What’s something you’ve always wanted to do?  Ever been interested in learning how to play piano, how to snowboard, or how to deliver a great speech? These things to do take time, but they may not take as much time as you think.  In order to grow, you need to continually update your skill.  Overtime, you need to be constantly updating your skills so you remain valuable while the times change.  At first glance, learning a new skill looks daunting and seems like it will take a lot of work that you may not feel like investing. But by breaking it down to three smaller steps, you’ll see that it may not be as hard as you once thought.

 

Get Over the Mental Hump

Before even attempting to learn a new skill, or trying to adopt a lifestyle of just learning new things you need to have the proper mindset first.  The first thing you need to understand and fully accept is that learning a new skill is not easy.  In fact, it can be very challenging.

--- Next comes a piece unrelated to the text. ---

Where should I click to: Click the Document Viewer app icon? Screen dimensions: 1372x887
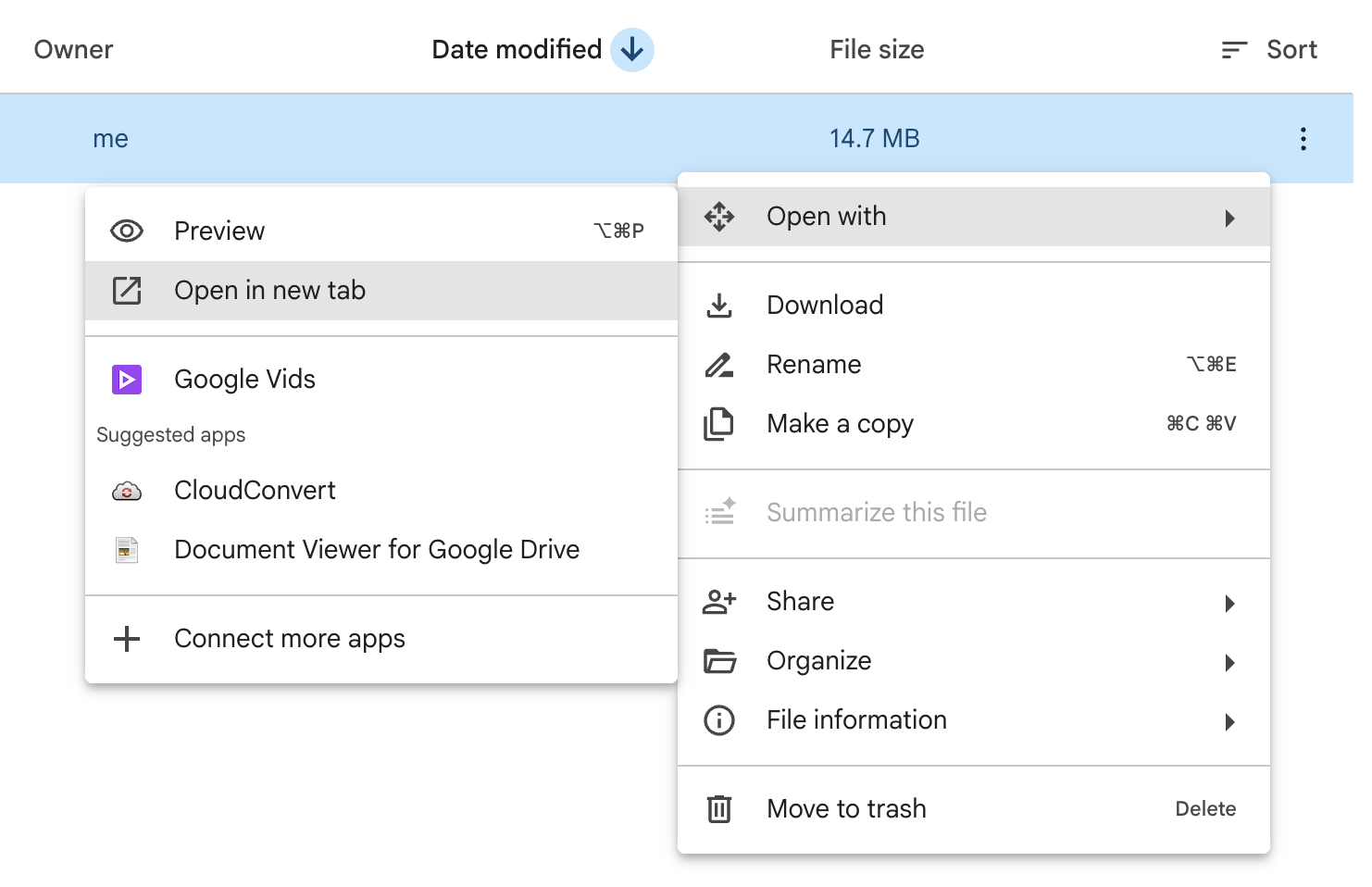(127, 550)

But you have to accept and take it on straight on.  One of the best things you can do is pre-commit.  Mentally commit yourself to dedicating however much time it takes to learn the skill.  If you go in with a “dabbler’s mindset”, you’ll always seek the easy way, because you always had.  It’s better to assume the worst for yourself.  Plan to learn as if you know future is going to be lazy, unmotivated, and unwilling to put the work in.  By committing yourself to putting the work in and setting up your environment in a way that promote success; you’ll prevent failure.

Make it Specific

Why do you want to learn this skill?  Defining your goal will help you save a lot of time and energy every time.  There is a huge difference between the time it takes to become a world-class chef and being able to provide a quality meal for your family.  A great way to define this is by asking yourself, “What is the problem I’m trying to solve by learning this skill?” or “Why is the skill important to me?” Again if you’re learning to play the piano to play at your families next get together, you probably won’t need to put as much as work in as someone that wants to backup Bruno Mars on his next world tour.

Breakdown the Skill

Once you have your skill and you’ve made it as clear as possible, you need to make it even clearer than that.  Many big skills such as public speaking, playing the guitar, or even painting a portrait are just made up of smaller skills.  For example, I’m a blogger; however I don’t just blog.  I have to write, research, network, use social media, understand SEO, master WordPress, understand basic photo-editing skills, and apply basic development skills such as discipline and perseverance.  If you’re someone that wants to become a better blogger, focusing on each piece individually elevates you as a blogger in general.  The trick to doing this however is understanding that you don’t have to do everything.  The 80/20 rule states that 80% of your results come from 20% of the work you do.  So, in the case of the blogger I would put a bigger focus on the 20% of skills that are more crucial to my success.

Practice!!!!!!!!!!

So you’ve specified the skill, then you broke it down into smaller skills.  What now?  From here, watch three videos online or read three books on the skill.  This will help you figure out what the most crucial skills/concepts are, then DROP THE BOOKS AND START PRACTICING.  You must understand that anything that stops you from deliberately practicing the skill is a distraction, and too much learning can be one of those distractions.  Your brain is muscle and like a muscle it must be worked and trained in order to perform better.  Like a muscle, you must also understand that you can’t get the all the results you want in the short-term. You must put the work in day-by-day and consistently and then you will get the results you are looking for. If you need assistance on creating the best days possible feel free to check out my previous post on daily planning here.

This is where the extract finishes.